Trainee Author: Salman Tajuddin, MD, PhD
National Institute on Aging
(Photo courtesy Dr. Tajuddin)
Salman Tajuddin et al. Large-Scale Exome-wide Association Analysis Identifies Loci for White Blood Cell Traits and Pleiotrophy with Immune-Mediated Diseases. American Journal of Human Genetics, Volume 99, 22-39 (2016).
This Trainee Paper Spotlight highlights three papers published back-to-back in the July 2016 issue of The American Journal of Human Genetics, which take advantage of large-scale exome array genotyping to better understand blood cell traits. Through meta-analyses of over 100,000 individuals, each paper provides insight into the genetic mechanisms that regulate different hematopoietic architectures.
Chami et al. examined several red blood cell phenotypes, identifying 16 genome-wide significant variants across the allele frequency spectrum. One rare variant was in ALAS2, a gene that previously associated with sideroblastic anemia in mendelian studies.
Tajuddin et al. examined white blood cell and subtype counts and identified 16 common variants associated with white blood cell traits, of which the majority have been pleotropically associated with autoimmune disease.
Eicher et al. assessed platelet counts and mean platelet volume, finding 50 new genome-wide associations not previously described in the literature, many of which are associated with platelet recovery. Interestingly, there was overlap between platelet associated variants with red blood cell and white blood cell traits, suggesting common regulatory pathways among different blood lineages.
Overall, these three papers, each first-authored by a trainee, add substantially to our understanding of the genetic architecture of blood cell traits, providing critical insight the pathophysiology of hematopoietic lineages. This Spotlight interviews ASHG trainee Salman Tajuddin, first author of one of the papers and co-author on the other two.
ASHG: Could you describe your research for us?

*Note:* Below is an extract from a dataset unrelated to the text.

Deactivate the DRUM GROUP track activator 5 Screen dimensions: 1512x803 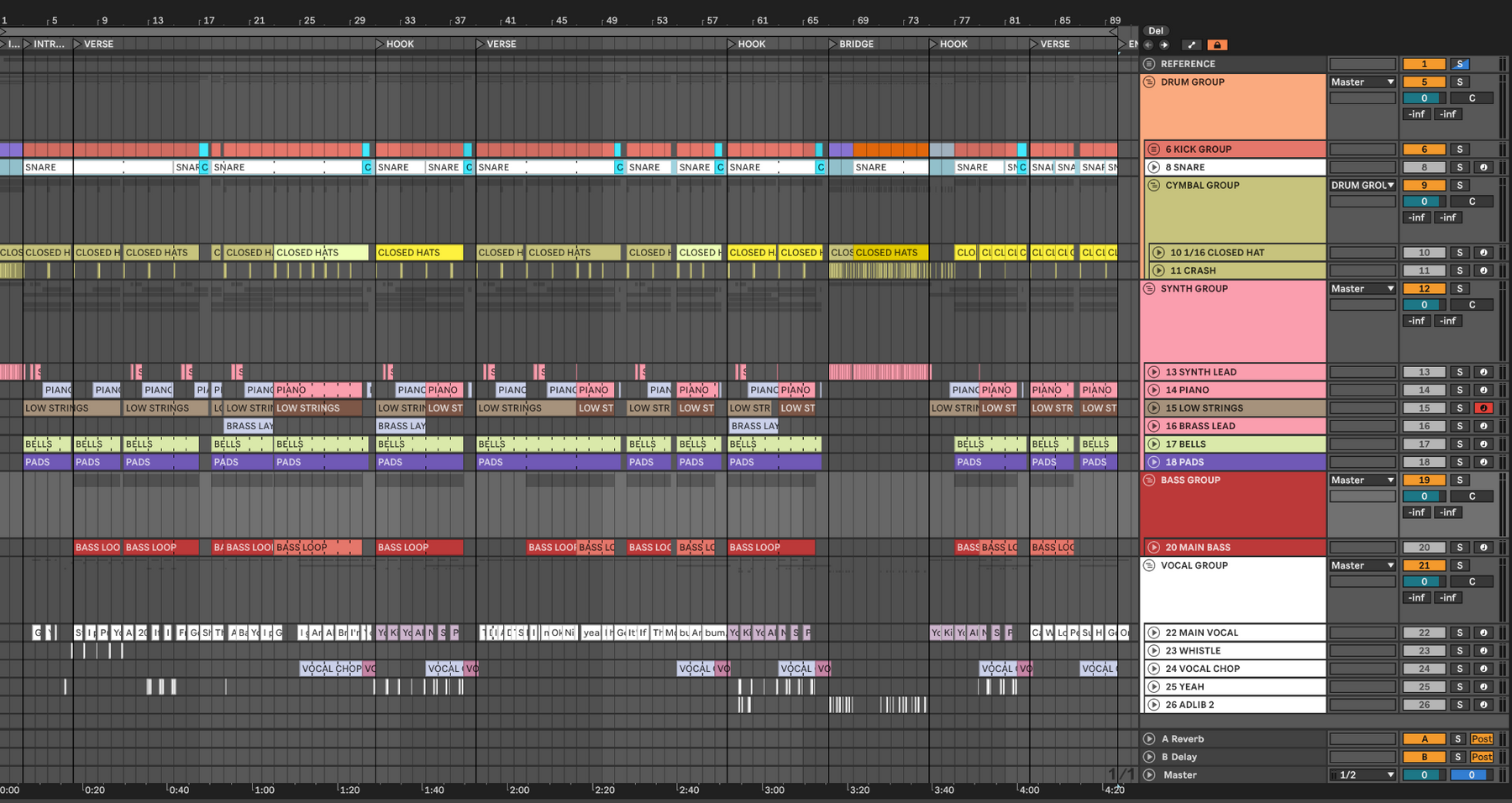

Dr. Tajuddin: My research is focused on understanding the role of genetic sequence variations (both common and rare), and their interplay with personal and environmental factors in the development of aging-related diseases and traits with particular emphasis on cardiovascular diseases. To this end, I use statistical methods and genetic data from population-based studies and collaborative genetics research consortia with the aim of translating genetic research findings into clinical diagnostics and intervention strategies.
ASHG: What are your career goals?
Dr. Tajuddin: After completing my postdoctoral fellowship training, I plan to transition to academic research to continue working in human genetics. I am also interested in teaching and mentoring the next generation of researchers in genetics.
ASHG: Why did you choose genetics as your field of study?
Dr. Tajuddin: Early on I was fascinated by biology, and later, medical school courses in molecular biology and genetics gave me the opportunity to greatly appreciate the fundamental role genetics plays in human health and medicine, and the consequences that occur when a gene or genes go wrong. This motivated me to pursue applied genetics research to discover mutations that drive disease development and to contribute towards disease treatment and improvement of public health.
ASHG: Describe yourself in three words.
Dr. Tajuddin: Curious, team player, and driven.